START Text excerpt
# What is the second derivative of x^2 + (16/x)?

Oct 29, 2016

$\therefore {d}^{2} / {\mathrm{dx}}^{2} \left({x}^{2} + \frac{16}{x}\right) = 2 + \frac{32}{x} ^ 3$

#### Explanation:

You should learn the power rule for differentiation, which is that:
$\frac{d}{\mathrm{dx}} \left({x}^{n}\right) = n {x}^{n - 1} \forall n \in \mathbb{R}$

So, $\frac{d}{\mathrm{dx}} \left({x}^{2} + \frac{16}{x}\right) = \frac{d}{\mathrm{dx}} \left({x}^{2} + 16 {x}^{-} 1\right)$
$\therefore \frac{d}{\mathrm{dx}} \left({x}^{2} + \frac{16}{x}\right) = 2 {x}^{2 - 1} + 16 \left(- 1\right) {x}^{- 1 - 1}$
$\therefore \frac{d}{\mathrm{dx}} \left({x}^{2} + \frac{16}{x}\right) = 2 x - 16 {x}^{-} 2$

And differentiating a second time, gives us:
${d}^{2} / {\mathrm{dx}}^{2} \left({x}^{2} + \frac{16}{x}\right) = 2 \left(1\right) {x}^{1 - 0} - 16 \left(- 2\right) {x}^{- 2 - 1}$
$\therefore {d}^{2} / {\mathrm{dx}}^{2} \left({x}^{2} + \frac{16}{x}\right) = 2 {x}^{0} + 32 {x}^{-} 3$
$\therefore {d}^{2} / {\mathrm{dx}}^{2} \left({x}^{2} + \frac{16}{x}\right) = 2 + \frac{32}{x} ^ 3$
END Text excerpt
Aim A:
Copy out the rows from the line containing "You are a computer-use agent." through the end of the rows, instructions included, and move every coordinate in the answers by adding 78 to it. Leave the pictures out.
START Material shown
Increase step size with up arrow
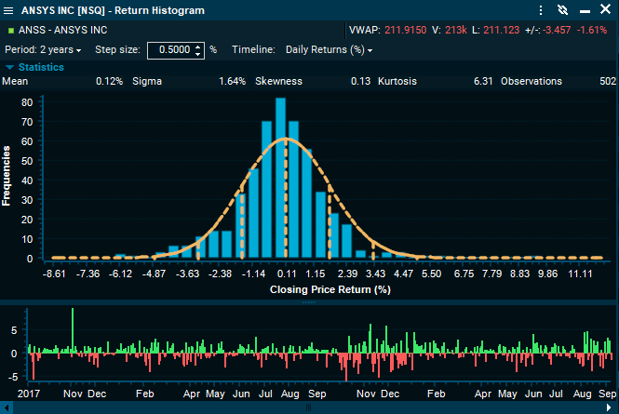Image resolution: width=619 pixels, height=414 pixels. pyautogui.click(x=198, y=46)
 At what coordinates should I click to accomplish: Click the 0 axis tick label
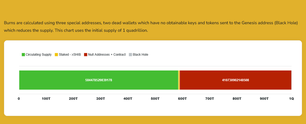(19, 99)
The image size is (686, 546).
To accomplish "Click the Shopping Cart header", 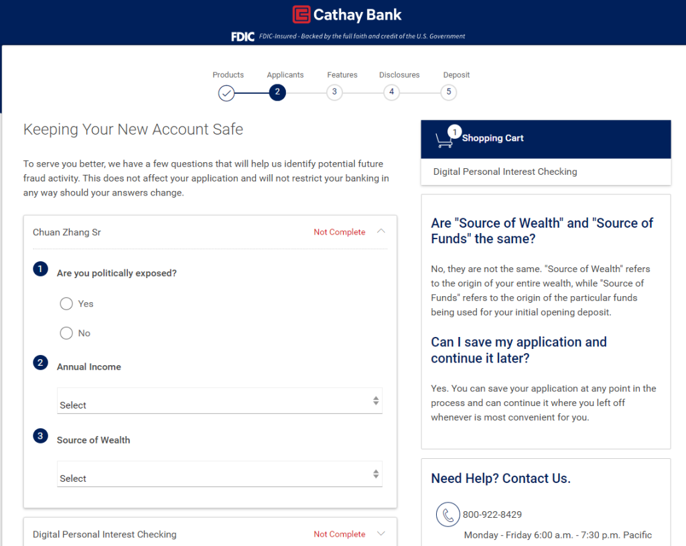I will click(492, 138).
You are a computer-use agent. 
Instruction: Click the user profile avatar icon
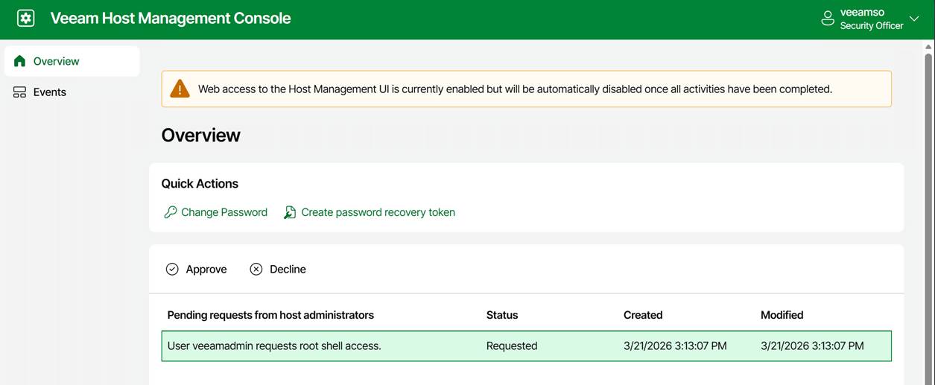827,19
END Material shown
Aim B:
Decide whether each statement agrees with the derivative solution, answering yes or no and quoting the deciding words: (i) The solution urges the reader to learn the power rule for differentiation. (ii) The solution differentiates the expression three times. (iii) The solution is dated Oct 29, 2016.

Expected output A:
You are a computer-use agent. 
Instruction: Click the user profile avatar icon
905,97

Expected output B:
(i) Yes: "You should learn the power rule for differentiation"
(ii) No: "And differentiating a second time, gives us:"
(iii) Yes: "Oct 29, 2016"